> _DATA UNDER STUDY_:

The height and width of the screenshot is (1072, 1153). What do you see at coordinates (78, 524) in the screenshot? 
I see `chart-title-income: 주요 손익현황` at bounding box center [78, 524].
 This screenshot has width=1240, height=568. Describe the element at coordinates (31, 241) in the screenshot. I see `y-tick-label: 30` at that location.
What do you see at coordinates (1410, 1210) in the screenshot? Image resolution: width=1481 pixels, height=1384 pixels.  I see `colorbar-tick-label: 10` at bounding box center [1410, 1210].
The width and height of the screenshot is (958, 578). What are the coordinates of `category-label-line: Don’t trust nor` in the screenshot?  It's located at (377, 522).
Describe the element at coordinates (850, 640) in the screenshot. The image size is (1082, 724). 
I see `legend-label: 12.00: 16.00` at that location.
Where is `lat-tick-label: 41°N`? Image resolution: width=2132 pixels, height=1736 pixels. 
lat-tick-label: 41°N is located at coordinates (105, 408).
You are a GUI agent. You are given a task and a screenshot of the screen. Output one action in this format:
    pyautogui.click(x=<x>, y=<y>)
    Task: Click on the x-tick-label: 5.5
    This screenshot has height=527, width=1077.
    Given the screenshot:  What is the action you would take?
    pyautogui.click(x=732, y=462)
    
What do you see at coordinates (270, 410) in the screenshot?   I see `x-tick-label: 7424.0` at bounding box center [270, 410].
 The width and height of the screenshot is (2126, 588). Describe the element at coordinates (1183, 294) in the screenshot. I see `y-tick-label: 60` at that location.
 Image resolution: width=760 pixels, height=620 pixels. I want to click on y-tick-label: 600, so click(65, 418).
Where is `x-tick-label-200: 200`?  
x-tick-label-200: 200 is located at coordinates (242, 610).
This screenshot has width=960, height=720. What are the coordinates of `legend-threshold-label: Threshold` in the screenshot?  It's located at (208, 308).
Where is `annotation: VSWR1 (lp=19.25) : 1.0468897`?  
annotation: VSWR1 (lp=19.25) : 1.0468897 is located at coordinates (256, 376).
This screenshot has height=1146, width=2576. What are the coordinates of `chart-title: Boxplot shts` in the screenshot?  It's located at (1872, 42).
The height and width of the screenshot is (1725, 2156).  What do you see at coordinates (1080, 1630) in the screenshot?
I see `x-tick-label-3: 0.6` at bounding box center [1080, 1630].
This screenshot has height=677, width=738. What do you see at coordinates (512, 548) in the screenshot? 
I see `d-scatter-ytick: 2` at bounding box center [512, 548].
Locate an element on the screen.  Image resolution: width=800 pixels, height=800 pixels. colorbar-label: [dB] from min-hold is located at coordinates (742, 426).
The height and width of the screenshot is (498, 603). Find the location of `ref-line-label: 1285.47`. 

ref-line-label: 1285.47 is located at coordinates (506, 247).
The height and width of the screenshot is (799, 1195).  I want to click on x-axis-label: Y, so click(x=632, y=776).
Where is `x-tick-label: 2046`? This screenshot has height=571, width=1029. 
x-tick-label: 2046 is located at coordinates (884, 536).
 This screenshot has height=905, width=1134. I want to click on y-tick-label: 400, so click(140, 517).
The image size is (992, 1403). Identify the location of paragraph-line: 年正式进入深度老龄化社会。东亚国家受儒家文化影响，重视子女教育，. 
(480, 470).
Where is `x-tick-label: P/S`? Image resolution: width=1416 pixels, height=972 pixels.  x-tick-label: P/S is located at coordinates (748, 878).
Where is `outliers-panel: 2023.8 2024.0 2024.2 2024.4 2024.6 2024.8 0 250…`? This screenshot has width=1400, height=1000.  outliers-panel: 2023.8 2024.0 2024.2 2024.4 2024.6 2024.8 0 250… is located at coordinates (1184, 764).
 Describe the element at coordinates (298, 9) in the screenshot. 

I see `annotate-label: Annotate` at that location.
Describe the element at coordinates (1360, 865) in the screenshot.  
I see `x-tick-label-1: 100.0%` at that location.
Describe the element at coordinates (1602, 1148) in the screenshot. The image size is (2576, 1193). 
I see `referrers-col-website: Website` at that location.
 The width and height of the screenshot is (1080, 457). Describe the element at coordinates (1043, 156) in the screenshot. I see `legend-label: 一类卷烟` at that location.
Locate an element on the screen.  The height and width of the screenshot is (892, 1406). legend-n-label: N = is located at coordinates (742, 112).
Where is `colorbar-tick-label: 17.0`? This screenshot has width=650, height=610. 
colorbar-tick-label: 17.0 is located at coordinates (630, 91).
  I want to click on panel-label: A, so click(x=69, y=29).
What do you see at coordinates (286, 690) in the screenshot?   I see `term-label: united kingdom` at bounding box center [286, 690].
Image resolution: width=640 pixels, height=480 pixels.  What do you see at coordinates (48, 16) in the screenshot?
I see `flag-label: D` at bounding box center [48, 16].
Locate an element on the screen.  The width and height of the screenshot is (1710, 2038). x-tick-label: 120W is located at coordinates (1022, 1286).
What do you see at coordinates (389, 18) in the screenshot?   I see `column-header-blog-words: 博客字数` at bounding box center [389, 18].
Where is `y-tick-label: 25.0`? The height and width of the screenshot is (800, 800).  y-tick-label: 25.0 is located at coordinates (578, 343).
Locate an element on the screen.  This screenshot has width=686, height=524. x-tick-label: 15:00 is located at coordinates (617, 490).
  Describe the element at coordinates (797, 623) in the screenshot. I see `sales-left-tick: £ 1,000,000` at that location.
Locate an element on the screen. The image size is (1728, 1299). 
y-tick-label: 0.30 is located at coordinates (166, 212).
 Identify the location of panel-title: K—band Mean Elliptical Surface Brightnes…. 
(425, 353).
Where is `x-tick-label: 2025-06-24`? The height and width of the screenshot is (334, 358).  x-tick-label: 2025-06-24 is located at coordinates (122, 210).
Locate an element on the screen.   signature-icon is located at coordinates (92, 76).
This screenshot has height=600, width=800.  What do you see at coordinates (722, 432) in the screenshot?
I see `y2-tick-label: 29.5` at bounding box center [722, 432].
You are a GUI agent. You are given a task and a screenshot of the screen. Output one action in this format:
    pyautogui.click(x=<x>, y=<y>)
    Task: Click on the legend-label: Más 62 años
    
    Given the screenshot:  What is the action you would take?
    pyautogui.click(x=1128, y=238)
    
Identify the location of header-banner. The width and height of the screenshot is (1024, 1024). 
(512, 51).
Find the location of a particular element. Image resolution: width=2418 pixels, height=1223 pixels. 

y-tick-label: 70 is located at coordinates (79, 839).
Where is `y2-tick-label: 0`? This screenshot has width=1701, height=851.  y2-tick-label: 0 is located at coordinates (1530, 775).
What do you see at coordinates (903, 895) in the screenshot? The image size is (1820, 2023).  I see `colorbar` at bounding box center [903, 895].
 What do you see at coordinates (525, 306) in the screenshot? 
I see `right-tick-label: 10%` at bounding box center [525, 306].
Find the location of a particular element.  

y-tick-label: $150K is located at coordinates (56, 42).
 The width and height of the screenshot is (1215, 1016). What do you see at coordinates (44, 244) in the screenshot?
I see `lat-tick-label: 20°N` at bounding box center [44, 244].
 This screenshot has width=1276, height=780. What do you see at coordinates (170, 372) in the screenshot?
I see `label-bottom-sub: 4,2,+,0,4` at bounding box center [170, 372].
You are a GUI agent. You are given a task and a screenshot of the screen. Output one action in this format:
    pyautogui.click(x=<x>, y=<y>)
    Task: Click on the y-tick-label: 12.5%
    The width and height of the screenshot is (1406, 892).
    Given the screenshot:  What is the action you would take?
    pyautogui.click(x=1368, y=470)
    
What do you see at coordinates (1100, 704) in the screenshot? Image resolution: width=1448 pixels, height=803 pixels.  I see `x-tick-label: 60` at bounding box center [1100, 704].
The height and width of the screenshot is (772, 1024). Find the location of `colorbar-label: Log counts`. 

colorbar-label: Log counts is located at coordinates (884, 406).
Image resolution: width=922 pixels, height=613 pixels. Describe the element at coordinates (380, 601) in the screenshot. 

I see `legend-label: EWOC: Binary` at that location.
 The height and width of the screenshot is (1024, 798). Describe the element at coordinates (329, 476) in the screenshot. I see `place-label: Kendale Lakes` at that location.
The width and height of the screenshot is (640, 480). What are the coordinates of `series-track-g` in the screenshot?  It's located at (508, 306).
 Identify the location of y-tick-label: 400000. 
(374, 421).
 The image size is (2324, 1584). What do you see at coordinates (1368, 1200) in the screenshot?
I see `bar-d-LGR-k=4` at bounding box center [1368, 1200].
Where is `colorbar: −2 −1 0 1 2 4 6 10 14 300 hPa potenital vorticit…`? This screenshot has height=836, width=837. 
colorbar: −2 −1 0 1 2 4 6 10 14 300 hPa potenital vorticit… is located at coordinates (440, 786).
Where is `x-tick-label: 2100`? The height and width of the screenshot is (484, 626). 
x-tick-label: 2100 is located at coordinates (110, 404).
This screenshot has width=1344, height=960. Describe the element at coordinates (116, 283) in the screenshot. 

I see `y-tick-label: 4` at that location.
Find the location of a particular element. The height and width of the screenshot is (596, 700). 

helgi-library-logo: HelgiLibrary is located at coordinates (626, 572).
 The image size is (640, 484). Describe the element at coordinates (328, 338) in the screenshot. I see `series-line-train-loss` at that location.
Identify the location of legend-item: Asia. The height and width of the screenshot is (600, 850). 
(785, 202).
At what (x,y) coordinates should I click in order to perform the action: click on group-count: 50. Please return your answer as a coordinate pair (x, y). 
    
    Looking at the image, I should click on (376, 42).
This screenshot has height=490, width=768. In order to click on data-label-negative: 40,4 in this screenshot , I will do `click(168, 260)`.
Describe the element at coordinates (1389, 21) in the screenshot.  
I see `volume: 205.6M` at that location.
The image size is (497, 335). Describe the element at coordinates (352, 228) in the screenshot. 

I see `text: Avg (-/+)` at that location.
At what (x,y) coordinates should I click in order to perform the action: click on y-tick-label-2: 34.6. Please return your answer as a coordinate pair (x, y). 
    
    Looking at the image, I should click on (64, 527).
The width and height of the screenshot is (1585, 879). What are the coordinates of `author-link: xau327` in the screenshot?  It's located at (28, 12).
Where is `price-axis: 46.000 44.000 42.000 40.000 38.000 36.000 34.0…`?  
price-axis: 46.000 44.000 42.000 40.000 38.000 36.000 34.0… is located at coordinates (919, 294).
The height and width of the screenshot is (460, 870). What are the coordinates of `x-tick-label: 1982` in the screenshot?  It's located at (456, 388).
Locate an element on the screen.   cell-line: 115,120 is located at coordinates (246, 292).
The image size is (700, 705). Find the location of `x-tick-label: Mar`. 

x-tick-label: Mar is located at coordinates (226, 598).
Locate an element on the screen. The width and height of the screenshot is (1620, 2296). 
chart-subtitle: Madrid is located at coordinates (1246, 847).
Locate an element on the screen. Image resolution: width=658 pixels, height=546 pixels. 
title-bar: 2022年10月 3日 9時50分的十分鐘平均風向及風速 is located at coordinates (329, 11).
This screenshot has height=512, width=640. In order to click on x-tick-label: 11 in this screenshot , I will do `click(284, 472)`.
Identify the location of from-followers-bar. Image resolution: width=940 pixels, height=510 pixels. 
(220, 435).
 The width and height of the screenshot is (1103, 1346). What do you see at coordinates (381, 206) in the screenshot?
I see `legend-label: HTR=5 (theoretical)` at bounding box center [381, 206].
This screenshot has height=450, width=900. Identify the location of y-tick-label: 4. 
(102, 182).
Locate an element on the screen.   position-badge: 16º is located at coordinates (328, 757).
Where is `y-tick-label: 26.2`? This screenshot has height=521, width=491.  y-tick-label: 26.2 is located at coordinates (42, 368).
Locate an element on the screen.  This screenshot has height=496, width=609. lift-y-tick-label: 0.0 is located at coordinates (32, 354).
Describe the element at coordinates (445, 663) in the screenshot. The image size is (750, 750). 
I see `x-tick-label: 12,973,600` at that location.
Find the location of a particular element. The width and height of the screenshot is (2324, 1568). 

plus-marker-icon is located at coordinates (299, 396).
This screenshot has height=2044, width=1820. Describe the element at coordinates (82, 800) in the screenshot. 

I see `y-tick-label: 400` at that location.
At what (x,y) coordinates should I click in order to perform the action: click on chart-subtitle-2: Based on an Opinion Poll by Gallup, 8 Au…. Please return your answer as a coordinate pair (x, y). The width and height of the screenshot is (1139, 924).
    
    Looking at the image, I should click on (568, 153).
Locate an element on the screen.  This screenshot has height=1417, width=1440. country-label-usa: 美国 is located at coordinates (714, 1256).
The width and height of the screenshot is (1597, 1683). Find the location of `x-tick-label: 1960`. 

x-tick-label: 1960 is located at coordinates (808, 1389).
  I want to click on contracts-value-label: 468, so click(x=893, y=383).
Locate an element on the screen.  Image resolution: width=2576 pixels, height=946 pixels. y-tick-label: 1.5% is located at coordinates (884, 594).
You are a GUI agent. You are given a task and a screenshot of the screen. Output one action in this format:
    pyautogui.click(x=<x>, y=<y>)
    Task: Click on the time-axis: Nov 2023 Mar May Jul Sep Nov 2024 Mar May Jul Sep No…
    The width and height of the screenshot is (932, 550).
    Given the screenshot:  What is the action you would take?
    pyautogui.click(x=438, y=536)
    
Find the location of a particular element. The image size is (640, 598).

> _TASK INSTRUCTIONS_: Show every line of the records that contains the string "chart", matching case exactly.

> _WRITTEN RESPONSE_:
I see `chart-title-income: 주요 손익현황` at bounding box center [78, 524].
This screenshot has height=1146, width=2576. What are the coordinates of `chart-title: Boxplot shts` in the screenshot?  It's located at (1872, 42).
chart-subtitle: Madrid is located at coordinates (1246, 847).
At what (x,y) coordinates should I click in order to perform the action: click on chart-subtitle-2: Based on an Opinion Poll by Gallup, 8 Au…. Please return your answer as a coordinate pair (x, y). The width and height of the screenshot is (1139, 924).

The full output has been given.